WHAT IS REQUIRED
Retype the material so that each line matches the original exactly.

DATA RECORDS
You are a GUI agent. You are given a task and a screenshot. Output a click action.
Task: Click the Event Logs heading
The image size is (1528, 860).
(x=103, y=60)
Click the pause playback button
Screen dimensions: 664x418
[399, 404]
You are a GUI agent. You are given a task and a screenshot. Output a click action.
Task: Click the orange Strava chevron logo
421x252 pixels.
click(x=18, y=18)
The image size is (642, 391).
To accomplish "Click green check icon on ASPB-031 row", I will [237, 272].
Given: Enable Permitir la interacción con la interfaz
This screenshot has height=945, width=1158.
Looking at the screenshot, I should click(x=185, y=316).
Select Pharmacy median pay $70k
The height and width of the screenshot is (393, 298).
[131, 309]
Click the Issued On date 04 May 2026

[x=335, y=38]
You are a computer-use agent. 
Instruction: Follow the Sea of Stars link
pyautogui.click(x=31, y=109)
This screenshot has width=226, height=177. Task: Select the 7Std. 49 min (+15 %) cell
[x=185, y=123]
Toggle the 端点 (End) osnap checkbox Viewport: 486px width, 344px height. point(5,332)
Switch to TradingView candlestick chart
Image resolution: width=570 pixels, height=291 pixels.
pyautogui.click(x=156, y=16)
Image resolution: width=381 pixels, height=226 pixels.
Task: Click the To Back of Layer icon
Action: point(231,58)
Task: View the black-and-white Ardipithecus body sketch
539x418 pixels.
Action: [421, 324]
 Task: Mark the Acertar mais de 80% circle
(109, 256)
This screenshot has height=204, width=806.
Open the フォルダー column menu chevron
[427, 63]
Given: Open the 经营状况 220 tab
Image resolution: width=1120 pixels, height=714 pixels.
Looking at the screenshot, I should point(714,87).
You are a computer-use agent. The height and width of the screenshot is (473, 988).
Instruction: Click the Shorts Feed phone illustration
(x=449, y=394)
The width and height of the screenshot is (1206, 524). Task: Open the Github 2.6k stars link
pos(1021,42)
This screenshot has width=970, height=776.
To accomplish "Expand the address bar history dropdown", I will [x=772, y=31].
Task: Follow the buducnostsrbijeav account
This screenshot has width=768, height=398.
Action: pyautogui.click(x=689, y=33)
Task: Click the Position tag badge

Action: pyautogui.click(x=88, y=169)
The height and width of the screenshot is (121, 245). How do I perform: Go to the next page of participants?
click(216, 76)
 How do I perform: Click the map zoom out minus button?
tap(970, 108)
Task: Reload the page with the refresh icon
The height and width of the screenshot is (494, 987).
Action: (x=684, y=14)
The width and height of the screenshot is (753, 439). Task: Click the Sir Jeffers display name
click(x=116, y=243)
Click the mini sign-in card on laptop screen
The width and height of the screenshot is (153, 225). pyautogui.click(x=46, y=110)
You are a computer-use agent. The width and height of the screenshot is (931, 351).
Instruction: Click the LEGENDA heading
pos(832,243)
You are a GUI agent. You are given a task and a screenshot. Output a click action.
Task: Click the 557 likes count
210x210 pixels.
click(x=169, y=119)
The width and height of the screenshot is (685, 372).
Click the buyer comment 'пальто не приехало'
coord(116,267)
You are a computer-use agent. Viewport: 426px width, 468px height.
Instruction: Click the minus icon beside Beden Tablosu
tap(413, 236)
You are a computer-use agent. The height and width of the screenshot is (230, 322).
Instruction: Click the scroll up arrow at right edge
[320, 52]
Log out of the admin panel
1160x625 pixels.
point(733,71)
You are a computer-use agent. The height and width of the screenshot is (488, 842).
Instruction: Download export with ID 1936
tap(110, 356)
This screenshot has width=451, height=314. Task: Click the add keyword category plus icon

RESULT
You are a GUI agent. You are given a task and a screenshot. Output a click action.
Task: Click the Event Logs heading
The image size is (1528, 860).
(x=103, y=60)
Click the pause playback button
Screen dimensions: 664x418
[399, 404]
You are a GUI agent. You are given a task and a screenshot. Output a click action.
Task: Click the orange Strava chevron logo
421x252 pixels.
click(x=18, y=18)
The image size is (642, 391).
To accomplish "Click green check icon on ASPB-031 row", I will [237, 272].
Given: Enable Permitir la interacción con la interfaz
This screenshot has height=945, width=1158.
Looking at the screenshot, I should click(x=185, y=316).
Select Pharmacy median pay $70k
The height and width of the screenshot is (393, 298).
[131, 309]
Click the Issued On date 04 May 2026

[x=335, y=38]
You are a computer-use agent. 
Instruction: Follow the Sea of Stars link
pyautogui.click(x=31, y=109)
This screenshot has width=226, height=177. Task: Select the 7Std. 49 min (+15 %) cell
[x=185, y=123]
Toggle the 端点 (End) osnap checkbox Viewport: 486px width, 344px height. point(5,332)
Switch to TradingView candlestick chart
Image resolution: width=570 pixels, height=291 pixels.
pyautogui.click(x=156, y=16)
Image resolution: width=381 pixels, height=226 pixels.
Task: Click the To Back of Layer icon
Action: point(231,58)
Task: View the black-and-white Ardipithecus body sketch
539x418 pixels.
Action: [421, 324]
 Task: Mark the Acertar mais de 80% circle
(109, 256)
This screenshot has height=204, width=806.
Open the フォルダー column menu chevron
[427, 63]
Given: Open the 经营状况 220 tab
Image resolution: width=1120 pixels, height=714 pixels.
Looking at the screenshot, I should point(714,87).
You are a computer-use agent. The height and width of the screenshot is (473, 988).
Instruction: Click the Shorts Feed phone illustration
(x=449, y=394)
The width and height of the screenshot is (1206, 524). Task: Open the Github 2.6k stars link
pos(1021,42)
This screenshot has width=970, height=776.
To accomplish "Expand the address bar history dropdown", I will [x=772, y=31].
Task: Follow the buducnostsrbijeav account
This screenshot has width=768, height=398.
Action: pyautogui.click(x=689, y=33)
Task: Click the Position tag badge

Action: pyautogui.click(x=88, y=169)
The height and width of the screenshot is (121, 245). How do I perform: Go to the next page of participants?
click(216, 76)
 How do I perform: Click the map zoom out minus button?
tap(970, 108)
Task: Reload the page with the refresh icon
The height and width of the screenshot is (494, 987).
Action: (x=684, y=14)
The width and height of the screenshot is (753, 439). Task: Click the Sir Jeffers display name
click(x=116, y=243)
Click the mini sign-in card on laptop screen
The width and height of the screenshot is (153, 225). pyautogui.click(x=46, y=110)
You are a computer-use agent. The width and height of the screenshot is (931, 351).
Instruction: Click the LEGENDA heading
pos(832,243)
You are a GUI agent. You are given a task and a screenshot. Output a click action.
Task: Click the 557 likes count
210x210 pixels.
click(x=169, y=119)
The width and height of the screenshot is (685, 372).
Click the buyer comment 'пальто не приехало'
coord(116,267)
You are a computer-use agent. Viewport: 426px width, 468px height.
Instruction: Click the minus icon beside Beden Tablosu
tap(413, 236)
You are a computer-use agent. The height and width of the screenshot is (230, 322).
Instruction: Click the scroll up arrow at right edge
[320, 52]
Log out of the admin panel
1160x625 pixels.
point(733,71)
You are a computer-use agent. The height and width of the screenshot is (488, 842).
Instruction: Download export with ID 1936
tap(110, 356)
This screenshot has width=451, height=314. Task: Click the add keyword category plus icon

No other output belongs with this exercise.